Posted 8/30/2019 10:52am by Josie Hart.

Dear shareholders,

Chatfield honey is in! Just bottled up by Bob and Josie Dolezal, our resident beekeepers. They're very excited about the quality of this year's honey, and I can't wait to try it. Bring cash or check to purchase, $15 a pint.  

I am shocked! -shocked!- to see the month change over in the subject line of this newsletter, though with the cooler nights and now that I'm leaving for work in the pitch black there is a fall feeling in the air. In so many ways it feels like the season hasn't even begun ... melons just flowering, peppers still spindly and with many plants yet to even flower, cucumber plants still vining out and not in full production ... sigh ... a strange season, and a strange one for many of the local farmers I've spoken to as well. And I know they're not lying because nearly all of them want to grab a beer and commiserate. It does help to know you're not the only one struggling!

This week we'll be featuring our treasured Jabaghly garlic. This variety has been developed at Chatfield from seed (well, technically not exactly seed since garlic no longer produces seed, but that's a longer botanical story ...) collected by greenhouse manager Mike Bone which he found growing near the Jabaghly River in Kazakhstan.

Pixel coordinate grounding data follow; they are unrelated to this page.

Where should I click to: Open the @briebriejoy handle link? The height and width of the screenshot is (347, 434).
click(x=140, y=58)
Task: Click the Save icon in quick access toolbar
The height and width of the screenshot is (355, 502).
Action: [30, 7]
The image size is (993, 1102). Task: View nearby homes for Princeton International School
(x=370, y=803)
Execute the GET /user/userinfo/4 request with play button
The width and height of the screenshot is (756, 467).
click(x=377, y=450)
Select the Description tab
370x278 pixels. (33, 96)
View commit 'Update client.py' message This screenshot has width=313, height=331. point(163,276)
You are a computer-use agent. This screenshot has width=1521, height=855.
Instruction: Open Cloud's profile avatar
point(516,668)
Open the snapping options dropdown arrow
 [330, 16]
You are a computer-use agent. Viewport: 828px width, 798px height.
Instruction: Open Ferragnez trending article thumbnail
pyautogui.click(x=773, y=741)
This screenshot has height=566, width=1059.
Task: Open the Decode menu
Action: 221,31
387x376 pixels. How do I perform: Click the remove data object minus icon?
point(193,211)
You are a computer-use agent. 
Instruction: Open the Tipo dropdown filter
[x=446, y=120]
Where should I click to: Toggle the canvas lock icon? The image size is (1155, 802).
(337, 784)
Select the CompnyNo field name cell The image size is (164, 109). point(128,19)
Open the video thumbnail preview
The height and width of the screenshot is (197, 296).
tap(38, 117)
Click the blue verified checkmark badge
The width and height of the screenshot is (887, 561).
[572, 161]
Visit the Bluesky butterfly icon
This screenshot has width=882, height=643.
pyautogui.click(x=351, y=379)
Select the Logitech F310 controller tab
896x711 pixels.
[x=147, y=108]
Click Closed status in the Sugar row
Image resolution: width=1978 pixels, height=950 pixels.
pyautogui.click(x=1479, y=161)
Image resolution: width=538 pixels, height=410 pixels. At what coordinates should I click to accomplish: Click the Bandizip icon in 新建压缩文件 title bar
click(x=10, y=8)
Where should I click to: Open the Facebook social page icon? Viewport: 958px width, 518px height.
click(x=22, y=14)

This is the area where garlic is believed to have originated from. It is believed to be descended from Allium longicuspis, a wild strain of Asian garlic but its origins are still in question. In fact, garlic is one of the world’s oldest cultivated crops. Garlic is mentioned in ancient Egyptian, Greek, Indian and Chinese writings as well as the Bible, Talmud and Quran. Greek, Egyptian, Chinese, and European medicinal texts cite garlic as the cure for many ailments, including impotence, scorpion bites, heart disease, lack of energy, and the black plague! 


  • Garlic
  • Radishes
  • Summer squash
  • Chard
  • Dill
  • Cucumbers
  • Tomatoes
  • Red onions

*Please note the exact share may change due to weather or crop conditions.

FEATURED RECIPE: Swiss chard and roasted red pepper frittata

This is shareholder Sarah's go-to chard recipe, and as a bonus it uses half a week's egg share as well!


  •  4 tsp olive oil
  • 1 medium onion, chopped
  • 1 bunch swiss chard
  • 1 (5 oz) jar roasted red peppers, drained and chopped
  • 4 large eggs
  • 2 large egg whites
  • ¼ tsp salt
  • ¼ tsp black pepper
  • 1 cup mozzarella cheese


Preheat broiler.

Heat oil in 10-inch nonstick ovenproof skillet over medium-high heat. Add onion and garlic and cook, stirring occasionally, until onion is softened, about 5 minutes. Add chard and roasted red peppers; cook, stirring occasionally, until chard is tender, about 3 minutes.

Meanwhile, whisk together eggs, egg whites, salt and black pepper in medium bowl. Stir in mozzarella. Pour over onion mixture, stirring gently to combine. Reduce heat to medium and cook until eggs are set, 7-8 minutes. Place frittata under broiler and broil 5 inches from heat until top is lightly browned, about 2 minutes. Let stand 2 minutes before serving.